Little Amsterdam runs away, only to return a in decade or more (in the form of Leonardo DiCaprio) for vengeance. He finds many of his father’s closest allies are now in the pocket of the Butcher. He also finds America about to burst. The blood feud between he and Bill is merely a microcosm for the Civil War that threatens every able-bodied man unable to afford the $300 deferment fee.

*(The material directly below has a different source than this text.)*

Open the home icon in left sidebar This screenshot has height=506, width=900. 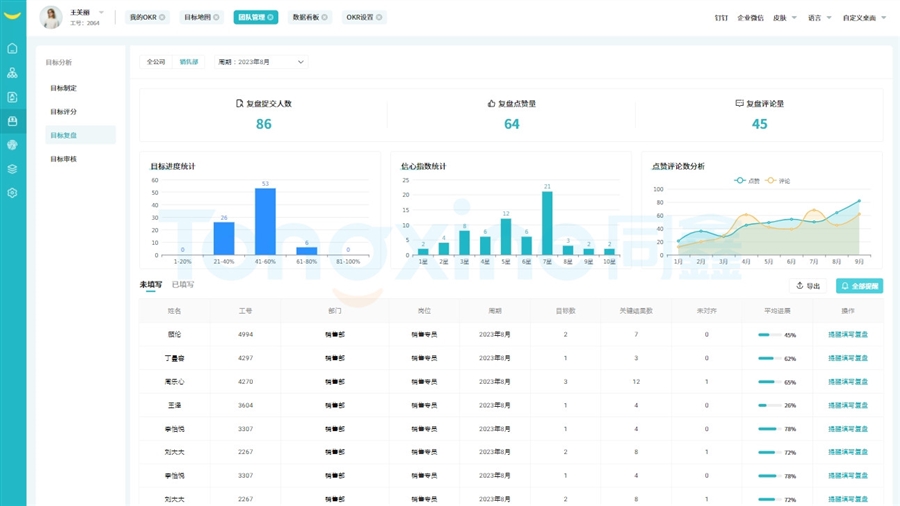[12, 48]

Scorsese spends an inordinate (but seemingly appropriate) amount of time building an incredibly detailed world that he ultimately tears apart and burns it to the ground. There’s something beautiful about how helpless Bill, Amsterdam, and the others are while many of New York’s men and women lay dead in pools of blood that used to be city streets. The moving coda really hits home the idea that these individuals’ respective sacrifices helped shape both New York and, more broadly, America. You’ll hardly recognize either—they’re both ugly, dirty places filled with ugly, dirty, violent, bigoted men and women—but change sweeps through as the nearly three-hour film marches through our nation’s history, and while we don’t exactly see the city born anew, we recognize that enough has transpired to turn a page in the story of America.

Of course, the big-picture stuff doesn’t really show itself until the film’s final act, and leading up to it, the Amsterdam-Bill blood feud is front and center. This works best during the film’s first half when Amsterdam returns from a nearly lifelong, self-imposed exile and hardly anyone, including Bill, recognizes him. The interplay between the two is breathlessly tense. Of course, he’s eventually discovered, and what ensues is a little more familiar, but it’s so big and grand that you can’t help but find yourself wrapped up in all of it.

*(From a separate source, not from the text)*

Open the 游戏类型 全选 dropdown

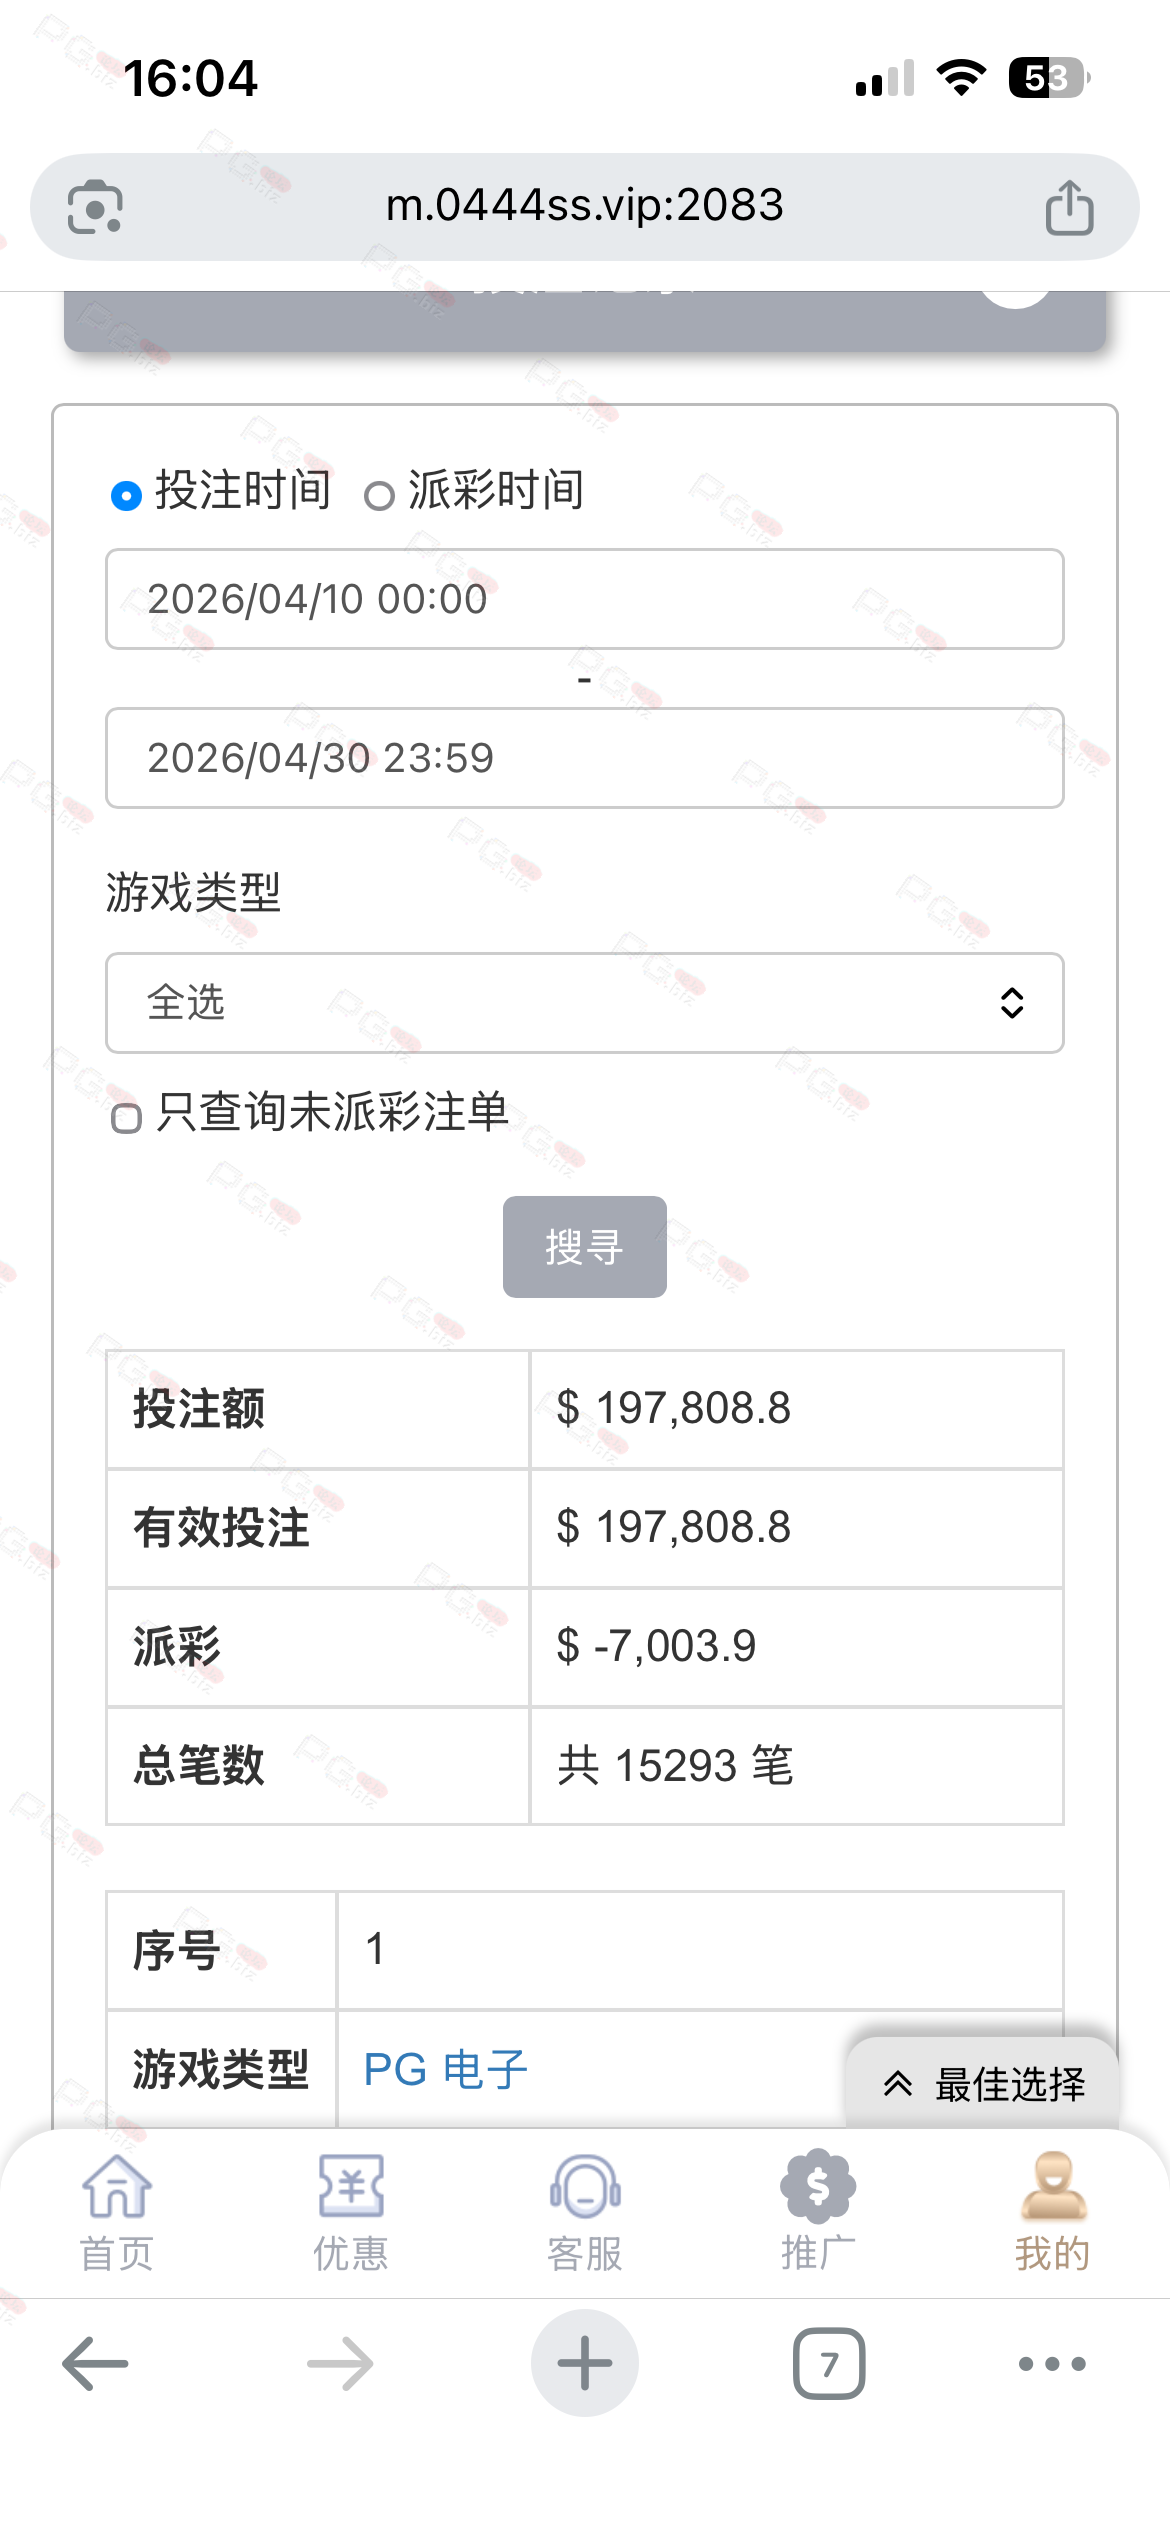584,1003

Gangs of New York, more so than perhaps any of Scorsese’s other post-millennium films, is loaded with unironic humor. The tracking shot (there’s always at least one with Scorsese) that establishes what nightlife is like in the Five Points feels like its straight out of an Irish version of Pirates of the Caribbean. Significant time is spent with Jim Broadbent’s William Tweed—a sleaziest of all the sleazy politicians of this time and place. His idea of free and fair elections is pretty hilarious, as is his determination to lead the city’s most heroic and successful fire brigade.

This is the first of many collaborations between Martin Scorsese and Leonardo DiCaprio, and while it’s been a fruitful relationship for both men, it didn’t exactly start out amazingly. The young man is fine as Amsterdam, but he’s completely overshadowed in every imaginable way by a smoldering Daniel Day-Lewis, who gives one of the best performances of his career. Bill is an unequivocally bad guy (take note of a scene late in the film when he confronts a political rival), but his toughness and the strength he has in his convictions (as wrong-footed as they might be) is admittedly admirable. Despite being rivals in life, he loves Amsterdam’s father and the way he fell fighting for what he believed in. Bill has no time for cowardice and chicanery. He’s old-fashioned and utterly fascinating as played by Day-Lewis.

Cameron Diaz plays a third key role as Amsterdam’s love interest, Jenny. She’s a thankless character, and Diaz does very little to make her jump off the screen. Beyond this main trio, Broadbent, Brendan Gleeson, Liam Neeson, and others contribute solid supporting work.

Within Scorsese’s filmography, Gangs of New York stands out as a bit of an anomaly (and it marks the beginning of a decade in his career defined by anomalies). Yes, he’s back filming his favorite city in the world, but it’s a much different time and place than we’ve seen him tackle over three decades. Certain themes stand out as familiar, but the sprawling nature of it all feels atypical for the usually calculated director, and the passion that bursts off the screen isn’t something we’ve seen in a film of his in at least a decade. For these reasons and so many more, it’s one of his very strongest films.